无论是墨西哥湾、朝鲜、韩国还是突尼斯，对我们来说，都有点远。但是企业的信息资产安全问题，却跟我们息息相关。随着信息技术的飞速发展，目前企业内部已经有90%的文档实现了电子化，在网络为我们带来极高的效率和极大便利的同时，"企业机密外泄"这个词语也频繁出现在我们面前。
 

下面我们来看一个真实的案例：

广州广日物流股份有限公司是国有控股的中外合资企业，总资产近2亿元人民币，年运输量超过30万吨。公司在北京、上海、天津三大中心城市设立了分公司，物流业务辐射全国，获评为"AAAA级综合物流企业"。

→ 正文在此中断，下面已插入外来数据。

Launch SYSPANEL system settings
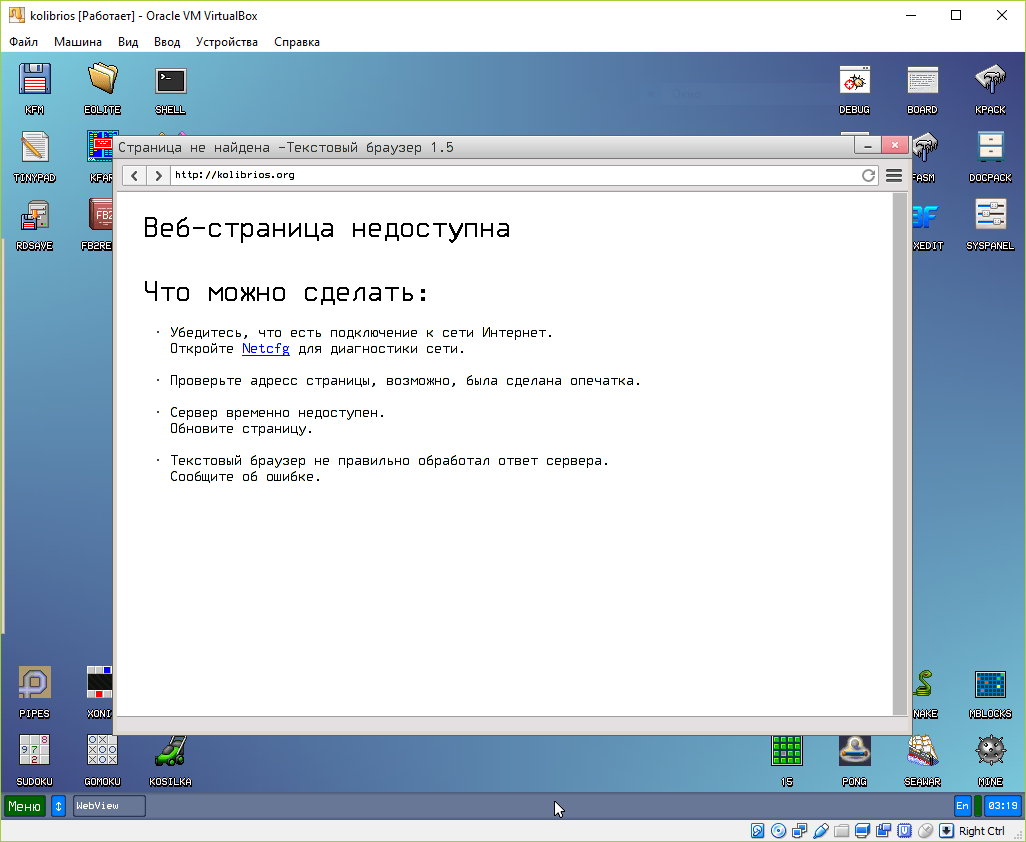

目前，广日物流的信息化基础设施建设已经相当完善，营运中心、物流中心、管理部门网络已经渐成体系，就在广日物流利用信息化技术高速发展之时，内部发生了一起信息泄漏事件：本应该是公司机密的员工工资列表，被别有用心的人以匿名邮件的形式传送到整个公司内部。此举，不仅违反了员工签订的保密协议，更为严重的是，让广日物流面临着员工外流的危险。

"这件事让我们领导非常愤怒，也让我们重视起自己内部的信息安全问题。我们重新评估了已有的信息安全体系之后，发现内部还存在着许多以前忽略的可能导致信息外泄的漏洞，我们希望能有一个全面的方案能够帮助我们最大限度防止信息泄露，保护重要的信息资产。"广日物流的IT部林部长告诉笔者。

木桶理论与安全风险

一个全面的信息防泄露解决方案，即要能全方位地保护企业，最大限度防止企业信息外泄。而在信息安全领域中，信息安全的整体防护强度取决于"马奇诺防线"中最为薄弱的一环。

这来源于我们熟知的木桶理论：一个由许多块长短不同的木板箍成的木桶，其容水量并不取决于最长的那块木板或全部木板的平均长度，而是取决于最短的那块木板。要想提高木桶整体效应，就必须要下功夫补齐最短的那块木板的长度。

对于广日物流来说，由于缺乏必要的技术管理手段，安全事件可能从各种地方发生。如果无法明确安全漏洞，很可能内部价值上千万的机密信息，只是因为一个U盘的不慎使用，或者是一个普通员工的无意识操作，就瞬间外泄出去。因此，广日物流必须从整体上来评估自身的信息安全状况，根据实际情况，构建一个全面的信息防泄露体系。

安全防护与产品选型

在意识到信息安全的重要性之后，广日物流曾采用过某安全产品进行管理，但由于该产品界面操作困难，功能上难以达到他们的要求，在部署了一段时间后就被卸载下来。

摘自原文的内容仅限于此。